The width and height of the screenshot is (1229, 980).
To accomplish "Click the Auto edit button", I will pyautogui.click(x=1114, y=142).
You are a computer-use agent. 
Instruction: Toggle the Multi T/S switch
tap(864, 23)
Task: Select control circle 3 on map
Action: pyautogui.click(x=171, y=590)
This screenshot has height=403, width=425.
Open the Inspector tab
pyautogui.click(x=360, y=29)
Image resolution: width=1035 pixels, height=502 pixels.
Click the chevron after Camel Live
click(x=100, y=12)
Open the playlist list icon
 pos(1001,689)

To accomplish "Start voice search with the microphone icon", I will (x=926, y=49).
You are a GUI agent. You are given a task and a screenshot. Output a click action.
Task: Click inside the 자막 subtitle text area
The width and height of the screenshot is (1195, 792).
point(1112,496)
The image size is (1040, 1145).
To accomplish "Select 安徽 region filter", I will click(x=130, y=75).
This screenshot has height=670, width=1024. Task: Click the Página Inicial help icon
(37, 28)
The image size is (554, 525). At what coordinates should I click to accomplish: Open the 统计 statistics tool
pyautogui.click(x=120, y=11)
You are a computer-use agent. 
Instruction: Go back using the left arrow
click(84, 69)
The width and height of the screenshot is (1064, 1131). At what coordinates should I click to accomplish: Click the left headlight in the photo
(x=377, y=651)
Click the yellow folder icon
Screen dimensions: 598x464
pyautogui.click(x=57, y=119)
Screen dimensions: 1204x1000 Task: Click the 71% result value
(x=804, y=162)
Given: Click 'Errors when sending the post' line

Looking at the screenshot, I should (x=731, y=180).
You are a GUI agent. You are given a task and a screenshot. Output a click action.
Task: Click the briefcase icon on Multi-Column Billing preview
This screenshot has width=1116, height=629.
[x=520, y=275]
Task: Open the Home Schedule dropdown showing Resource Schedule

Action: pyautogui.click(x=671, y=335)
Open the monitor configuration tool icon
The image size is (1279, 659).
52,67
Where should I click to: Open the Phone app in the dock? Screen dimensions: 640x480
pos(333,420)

WHAT YOU NEED TO DO: Please return the whole listing, line for line, exactly.

OUTPUT FOR THIS EXERCISE:
The width and height of the screenshot is (1229, 980).
To accomplish "Click the Auto edit button", I will pyautogui.click(x=1114, y=142).
You are a computer-use agent. 
Instruction: Toggle the Multi T/S switch
tap(864, 23)
Task: Select control circle 3 on map
Action: pyautogui.click(x=171, y=590)
This screenshot has height=403, width=425.
Open the Inspector tab
pyautogui.click(x=360, y=29)
Image resolution: width=1035 pixels, height=502 pixels.
Click the chevron after Camel Live
click(x=100, y=12)
Open the playlist list icon
 pos(1001,689)

To accomplish "Start voice search with the microphone icon", I will (x=926, y=49).
You are a GUI agent. You are given a task and a screenshot. Output a click action.
Task: Click inside the 자막 subtitle text area
The width and height of the screenshot is (1195, 792).
point(1112,496)
The image size is (1040, 1145).
To accomplish "Select 安徽 region filter", I will click(x=130, y=75).
This screenshot has height=670, width=1024. Task: Click the Página Inicial help icon
(37, 28)
The image size is (554, 525). At what coordinates should I click to accomplish: Open the 统计 statistics tool
pyautogui.click(x=120, y=11)
You are a computer-use agent. 
Instruction: Go back using the left arrow
click(84, 69)
The width and height of the screenshot is (1064, 1131). At what coordinates should I click to accomplish: Click the left headlight in the photo
(x=377, y=651)
Click the yellow folder icon
Screen dimensions: 598x464
pyautogui.click(x=57, y=119)
Screen dimensions: 1204x1000 Task: Click the 71% result value
(x=804, y=162)
Given: Click 'Errors when sending the post' line

Looking at the screenshot, I should (x=731, y=180).
You are a GUI agent. You are given a task and a screenshot. Output a click action.
Task: Click the briefcase icon on Multi-Column Billing preview
This screenshot has width=1116, height=629.
[x=520, y=275]
Task: Open the Home Schedule dropdown showing Resource Schedule

Action: pyautogui.click(x=671, y=335)
Open the monitor configuration tool icon
The image size is (1279, 659).
52,67
Where should I click to: Open the Phone app in the dock? Screen dimensions: 640x480
pos(333,420)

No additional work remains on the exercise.